5) Zoetwatermaatregelen (decentralisatie-uitkering)

Het Ministerie van Infrastructuur en Milieu stelt voor de jaren 2017 tot en met 2019 middelen beschikbaar voor het uitvoeren van de zoetwatermaatregelen uit het Deltaplan Zoetwater. Het doel is het verminderen van de huidige knelpunten in de zoetwatervoorziening en bij te dragen aan het opvangen van mogelijke gevolgen van klimaatverandering.

6) Groei op het spoor (decentralisatie-uitkering)

De provincie Limburg ontvangt van het Ministerie van Infrastructuur en Milieu een bijdrage ten behoeve van Groei op het spoor.

7) Restauratie Domtoren (decentralisatie-uitkering)

Het Ministerie van Onderwijs, Cultuur en Wetenschap stelt aanvullende middelen beschikbaar voor de restauratie van de Domtoren aan de provincie Utrecht. Deze aanvulling is noodzakelijk omdat het (provinciale) budget bestemd voor de restauratie van rijksmonumenten niet toereikend is.

8) Innovatie Landbouw Veenkoloniën (decentralisatie-uitkering)

Het Ministerie van Economische Zaken heeft de provincies Groningen en Drenthe toegezegd om voor 1/3e bij te dragen aan projecten die voortkomen uit het programma innovatie Veenkoloniën en betrekking hebben op het groeiseizoen 2017. De bijdrage van het ministerie komt neer op € 65.000.

9) Regionale verkenning Utrecht (decentralisatie-uitkering)

Het Ministerie van Infrastructuur en Milieu heeft de provincie Utrecht toegezegd om voor 1/3e bij te dragen aan de regionale verkenning Utrecht, onderdeel van de gebiedsverkenning Utrecht Oost. De bijdrage komt neer op € 29.000.

--------------------

§ Opdrachten
1. Welk ministerie geeft de provincie Limburg volgens de leestekst een bijdrage voor Groei op het spoor?
2. Neem uit de leestekst letterlijk over vanaf "Het Ministerie van Infrastructuur en Milieu heeft" tot en met "neer op € 29.000.".

--------------------

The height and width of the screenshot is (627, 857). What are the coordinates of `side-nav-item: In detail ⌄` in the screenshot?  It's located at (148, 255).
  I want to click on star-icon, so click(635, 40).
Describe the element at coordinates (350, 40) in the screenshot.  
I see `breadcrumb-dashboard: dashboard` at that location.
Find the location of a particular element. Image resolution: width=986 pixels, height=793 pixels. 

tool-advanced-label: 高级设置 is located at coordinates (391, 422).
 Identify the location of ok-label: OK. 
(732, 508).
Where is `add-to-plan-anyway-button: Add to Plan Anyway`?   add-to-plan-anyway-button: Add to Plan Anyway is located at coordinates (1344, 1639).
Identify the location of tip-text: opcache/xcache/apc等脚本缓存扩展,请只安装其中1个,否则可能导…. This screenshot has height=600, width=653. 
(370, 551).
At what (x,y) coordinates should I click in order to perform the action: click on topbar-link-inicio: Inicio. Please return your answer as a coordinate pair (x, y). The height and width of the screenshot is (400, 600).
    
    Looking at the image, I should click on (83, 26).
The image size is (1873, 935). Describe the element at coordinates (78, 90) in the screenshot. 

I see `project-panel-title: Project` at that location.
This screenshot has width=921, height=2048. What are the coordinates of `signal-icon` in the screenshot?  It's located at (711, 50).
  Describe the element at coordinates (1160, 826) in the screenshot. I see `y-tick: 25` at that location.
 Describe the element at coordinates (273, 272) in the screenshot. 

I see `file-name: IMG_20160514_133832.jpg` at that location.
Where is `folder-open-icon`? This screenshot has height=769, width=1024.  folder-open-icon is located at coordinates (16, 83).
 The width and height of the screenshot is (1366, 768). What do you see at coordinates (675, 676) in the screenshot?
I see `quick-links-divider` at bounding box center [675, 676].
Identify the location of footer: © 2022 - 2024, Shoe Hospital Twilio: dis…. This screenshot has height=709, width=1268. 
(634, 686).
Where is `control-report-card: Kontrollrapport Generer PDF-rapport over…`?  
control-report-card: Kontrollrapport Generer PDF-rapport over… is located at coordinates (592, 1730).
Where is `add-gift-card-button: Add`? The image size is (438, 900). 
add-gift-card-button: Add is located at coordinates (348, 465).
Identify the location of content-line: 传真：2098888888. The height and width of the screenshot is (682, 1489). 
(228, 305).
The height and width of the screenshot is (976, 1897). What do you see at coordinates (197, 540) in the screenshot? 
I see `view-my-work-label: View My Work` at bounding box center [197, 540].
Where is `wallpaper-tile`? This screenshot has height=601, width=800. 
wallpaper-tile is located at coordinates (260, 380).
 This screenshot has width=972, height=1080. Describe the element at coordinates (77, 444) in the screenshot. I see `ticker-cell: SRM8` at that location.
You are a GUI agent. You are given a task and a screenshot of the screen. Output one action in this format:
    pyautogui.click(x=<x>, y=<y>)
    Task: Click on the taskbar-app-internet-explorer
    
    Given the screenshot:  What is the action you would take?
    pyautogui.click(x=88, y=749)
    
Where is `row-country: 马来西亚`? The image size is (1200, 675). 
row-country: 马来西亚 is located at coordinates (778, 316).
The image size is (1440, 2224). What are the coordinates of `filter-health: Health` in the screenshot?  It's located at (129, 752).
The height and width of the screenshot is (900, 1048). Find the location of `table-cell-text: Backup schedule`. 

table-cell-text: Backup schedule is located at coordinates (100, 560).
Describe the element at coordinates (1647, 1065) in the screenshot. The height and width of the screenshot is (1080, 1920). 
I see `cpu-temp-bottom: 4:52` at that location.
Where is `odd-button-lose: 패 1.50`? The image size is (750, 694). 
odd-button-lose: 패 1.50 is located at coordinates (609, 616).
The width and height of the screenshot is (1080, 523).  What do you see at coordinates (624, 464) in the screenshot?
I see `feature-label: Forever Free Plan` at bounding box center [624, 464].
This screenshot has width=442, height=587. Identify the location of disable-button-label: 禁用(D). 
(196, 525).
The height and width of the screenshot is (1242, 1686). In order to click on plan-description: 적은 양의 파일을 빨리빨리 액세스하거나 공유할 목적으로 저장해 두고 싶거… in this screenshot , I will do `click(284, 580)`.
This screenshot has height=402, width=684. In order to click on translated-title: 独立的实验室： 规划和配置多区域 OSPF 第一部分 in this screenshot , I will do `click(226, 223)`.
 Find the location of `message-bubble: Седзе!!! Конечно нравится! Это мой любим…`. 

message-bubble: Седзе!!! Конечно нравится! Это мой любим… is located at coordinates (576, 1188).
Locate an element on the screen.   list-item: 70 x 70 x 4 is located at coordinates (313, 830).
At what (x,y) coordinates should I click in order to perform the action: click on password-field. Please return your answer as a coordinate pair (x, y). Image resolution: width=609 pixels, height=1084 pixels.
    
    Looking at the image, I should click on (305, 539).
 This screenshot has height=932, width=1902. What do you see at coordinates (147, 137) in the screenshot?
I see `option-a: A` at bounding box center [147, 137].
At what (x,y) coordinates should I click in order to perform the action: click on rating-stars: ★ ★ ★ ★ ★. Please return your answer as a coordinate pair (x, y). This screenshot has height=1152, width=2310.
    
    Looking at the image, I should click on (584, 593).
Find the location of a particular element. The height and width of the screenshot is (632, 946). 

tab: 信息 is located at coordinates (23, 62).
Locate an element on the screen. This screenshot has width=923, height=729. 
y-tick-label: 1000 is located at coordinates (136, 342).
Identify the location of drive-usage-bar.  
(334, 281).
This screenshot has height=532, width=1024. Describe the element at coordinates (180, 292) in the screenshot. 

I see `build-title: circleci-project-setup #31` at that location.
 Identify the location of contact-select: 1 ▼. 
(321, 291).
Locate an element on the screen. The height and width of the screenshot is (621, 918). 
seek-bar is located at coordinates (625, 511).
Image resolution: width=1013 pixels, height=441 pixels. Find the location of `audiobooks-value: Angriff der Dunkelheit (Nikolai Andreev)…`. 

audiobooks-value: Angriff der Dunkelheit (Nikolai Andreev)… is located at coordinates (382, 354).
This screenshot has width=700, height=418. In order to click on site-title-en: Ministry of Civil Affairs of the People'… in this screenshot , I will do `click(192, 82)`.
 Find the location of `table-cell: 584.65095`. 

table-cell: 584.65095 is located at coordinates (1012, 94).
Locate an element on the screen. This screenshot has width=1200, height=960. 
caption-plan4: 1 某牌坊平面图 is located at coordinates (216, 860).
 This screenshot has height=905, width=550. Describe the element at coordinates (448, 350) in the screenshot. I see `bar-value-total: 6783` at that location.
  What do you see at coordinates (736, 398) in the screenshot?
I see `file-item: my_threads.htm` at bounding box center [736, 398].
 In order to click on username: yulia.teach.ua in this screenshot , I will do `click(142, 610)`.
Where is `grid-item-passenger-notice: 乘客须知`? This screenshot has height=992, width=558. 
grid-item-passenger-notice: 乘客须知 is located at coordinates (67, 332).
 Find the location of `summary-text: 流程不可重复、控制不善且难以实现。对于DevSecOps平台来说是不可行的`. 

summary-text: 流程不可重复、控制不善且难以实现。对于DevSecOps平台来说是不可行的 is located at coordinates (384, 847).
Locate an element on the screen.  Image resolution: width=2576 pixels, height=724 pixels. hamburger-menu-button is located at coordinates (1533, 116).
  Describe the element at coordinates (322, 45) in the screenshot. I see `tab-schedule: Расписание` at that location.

--------------------

§ Antwoorden
1. Het Ministerie van Infrastructuur en Milieu.

2.
Het Ministerie van Infrastructuur en Milieu heeft de provincie Utrecht toegezegd om voor 1/3e bij te dragen aan de regionale verkenning Utrecht, onderdeel van de gebiedsverkenning Utrecht Oost. De bijdrage komt neer op € 29.000.